State Codes and Statutes

Statutes > Illinois > Chapter205 > 1184 > 020502050HArt_4


      (205 ILCS 205/Art. 4 heading)
ARTICLE 4. Membership

    (205 ILCS 205/4001) (from Ch. 17, par. 7304‑1)
    Sec. 4001. Members.
    (a) The membership of a mutual savings bank shall consist solely of every depositor or holder of a deposit account issued by the savings bank.
    (b) The members of a stock savings bank shall be only the owners of its capital stock. Jointly owned stock shall constitute one membership.
    (c) Any savings bank that had legal existence under another statute prior to the date of this Act and which, if it was a mutual, included borrowers as members or, if its ownership was evidenced by stock, included borrowers and depositors as members, or as non‑voting members, may retain that membership structure by resolution of its board of directors to be included in its application for a savings bank charter under this Act. Otherwise, borrowers may not be members of a savings bank operating under this Act, and only mutual savings banks may include depositors as members.
    (d) Joint ownership of an account constitutes one membership.
(Source: P.A. 86‑1213; 87‑498.)

    (205 ILCS 205/4002) (from Ch. 17, par. 7304‑2)
    Sec. 4002. Annual and special meetings.
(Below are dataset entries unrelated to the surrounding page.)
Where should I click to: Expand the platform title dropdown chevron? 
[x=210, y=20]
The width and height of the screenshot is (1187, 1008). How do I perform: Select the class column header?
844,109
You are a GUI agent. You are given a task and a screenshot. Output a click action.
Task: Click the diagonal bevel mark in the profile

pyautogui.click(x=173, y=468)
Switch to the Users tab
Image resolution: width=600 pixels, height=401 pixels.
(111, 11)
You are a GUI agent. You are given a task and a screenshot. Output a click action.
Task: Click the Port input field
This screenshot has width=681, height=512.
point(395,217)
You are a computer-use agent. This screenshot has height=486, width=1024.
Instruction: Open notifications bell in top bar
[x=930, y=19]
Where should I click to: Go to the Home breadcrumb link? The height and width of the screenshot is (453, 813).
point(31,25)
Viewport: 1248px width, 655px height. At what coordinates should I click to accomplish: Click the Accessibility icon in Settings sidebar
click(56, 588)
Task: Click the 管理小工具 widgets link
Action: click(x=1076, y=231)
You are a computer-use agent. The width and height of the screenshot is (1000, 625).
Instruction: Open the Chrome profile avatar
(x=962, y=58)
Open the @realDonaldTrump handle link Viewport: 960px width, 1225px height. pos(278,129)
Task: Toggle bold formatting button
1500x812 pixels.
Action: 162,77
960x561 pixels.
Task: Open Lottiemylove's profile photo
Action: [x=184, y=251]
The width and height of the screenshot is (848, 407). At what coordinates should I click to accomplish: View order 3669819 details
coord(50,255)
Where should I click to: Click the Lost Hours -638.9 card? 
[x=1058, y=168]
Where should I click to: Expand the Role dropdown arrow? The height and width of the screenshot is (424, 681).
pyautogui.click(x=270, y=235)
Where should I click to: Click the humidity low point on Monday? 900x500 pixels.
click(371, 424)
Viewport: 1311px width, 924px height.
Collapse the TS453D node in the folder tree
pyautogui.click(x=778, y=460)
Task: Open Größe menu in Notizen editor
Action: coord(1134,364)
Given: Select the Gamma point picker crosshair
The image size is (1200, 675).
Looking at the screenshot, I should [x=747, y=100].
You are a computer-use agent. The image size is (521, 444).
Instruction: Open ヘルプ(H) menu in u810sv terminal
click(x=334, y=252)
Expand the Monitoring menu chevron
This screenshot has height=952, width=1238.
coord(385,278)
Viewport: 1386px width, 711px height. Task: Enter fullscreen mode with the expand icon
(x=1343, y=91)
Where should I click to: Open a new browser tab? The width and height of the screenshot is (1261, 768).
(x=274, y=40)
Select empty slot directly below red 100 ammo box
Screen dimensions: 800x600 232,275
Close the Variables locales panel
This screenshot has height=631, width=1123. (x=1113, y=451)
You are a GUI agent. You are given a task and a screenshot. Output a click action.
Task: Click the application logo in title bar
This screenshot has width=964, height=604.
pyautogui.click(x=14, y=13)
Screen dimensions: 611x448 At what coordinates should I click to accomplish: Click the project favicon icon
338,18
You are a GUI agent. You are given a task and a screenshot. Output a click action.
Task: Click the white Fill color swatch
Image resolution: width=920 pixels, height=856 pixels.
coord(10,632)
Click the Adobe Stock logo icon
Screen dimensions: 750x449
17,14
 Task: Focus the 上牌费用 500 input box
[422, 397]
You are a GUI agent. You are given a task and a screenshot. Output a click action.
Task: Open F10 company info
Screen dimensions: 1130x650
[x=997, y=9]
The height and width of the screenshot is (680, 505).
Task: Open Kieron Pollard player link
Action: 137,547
Dates of annual meetings of members or stockholders shall be specified in the bylaws. Failure to hold an annual meeting shall not cause a forfeiture or dissolution of the savings bank. Special meetings may be called by the board of directors, the holders of not less than 25% of the outstanding capital stock shares, or by any other person as the bylaws may designate. The Commissioner may also call a special meeting with not less than 12 hours written or oral notice. Every annual or special meeting shall be held at the business office of the savings bank or, if the space is inadequate, in another place within the same county as shall be specifically designated in the notice of the meeting.
(Source: P.A. 86‑1213.)

    (205 ILCS 205/4003) (from Ch. 17, par. 7304‑3)
    Sec. 4003. Notice of meetings.
    (a) Notice of an annual meeting shall be published once not fewer than 10 days nor more than 40 days before the date of the meeting. The notice shall also be displayed at the place of business of the savings bank in a manner to be prescribed by the Commissioner. The notice must state the time, place, and purpose of the meeting.
    (b) For any special meeting or for any annual meeting that is to consider any proposition that requires an affirmative vote of two‑thirds of the members or stockholders or any proposition to amend the articles of incorporation of the savings bank, the notice must be by mail, postmarked between 10 and 40 days before the date of the meeting, and must also be posted at the savings bank's offices as if for an annual meeting, beginning on the date notice is given. All notices must state the time, place, and purpose of the meeting.
(Source: P.A. 89‑74, eff. 6‑30‑95.)

    (205 ILCS 205/4004) (from Ch. 17, par. 7304‑4)
    Sec. 4004. Quorum of annual or special meetings. The articles of incorporation may specify a quorum requirement, but it may not be less than one‑third of the total number of votes entitled to be voted at a meeting. Any meeting, including one at which a quorum is not present, may be adjourned to a specified date without future notice.
(Source: P.A. 86‑1213.)

    (205 ILCS 205/4005) (from Ch. 17, par. 7304‑5)
    Sec. 4005. Voting.
    (a) Voting at a meeting may be either in person or by proxy executed in writing by the member or stockholder or by his duly authorized attorney‑in‑fact.
    (b) In the determination of all questions requiring ascertainment of who is entitled to vote and of the number of outstanding shares, the following rules shall apply:
        (1) The date of determination shall be the record
     date for voting provided in this Act.
        (2) Each person holding one or more withdrawable
     accounts in a mutual savings bank shall have the vote of one share for each $100 of the aggregate withdrawal value of the accounts and shall have the vote of one share for any fraction of $100; however, subject to regulation of the Commissioner, a mutual savings bank may in its by‑laws limit the number of votes a person may cast to 1,000 votes. A mutual savings bank may adopt a different voting arrangement if the Commissioner finds that the arrangement would not be inequitable to members and if the members approve the arrangement by an affirmative vote of at least two‑thirds of the votes entitled to be cast, however, the voting arrangement need not obtain the foregoing member approval if such voting arrangement is otherwise approved as part of a corporate change under this Act.
        (3) Each holder of capital stock held shall have one
     vote for each share held.
        (4) Shares owned by the savings bank shall not be
     counted or voted.
        (5) A savings bank authorized to issue stock shall
     provide in its articles of incorporation that voting rights shall be vested exclusively in stockholders.
(Source: P.A. 91‑97, eff. 7‑9‑99; 92‑483, eff. 8‑23‑01.)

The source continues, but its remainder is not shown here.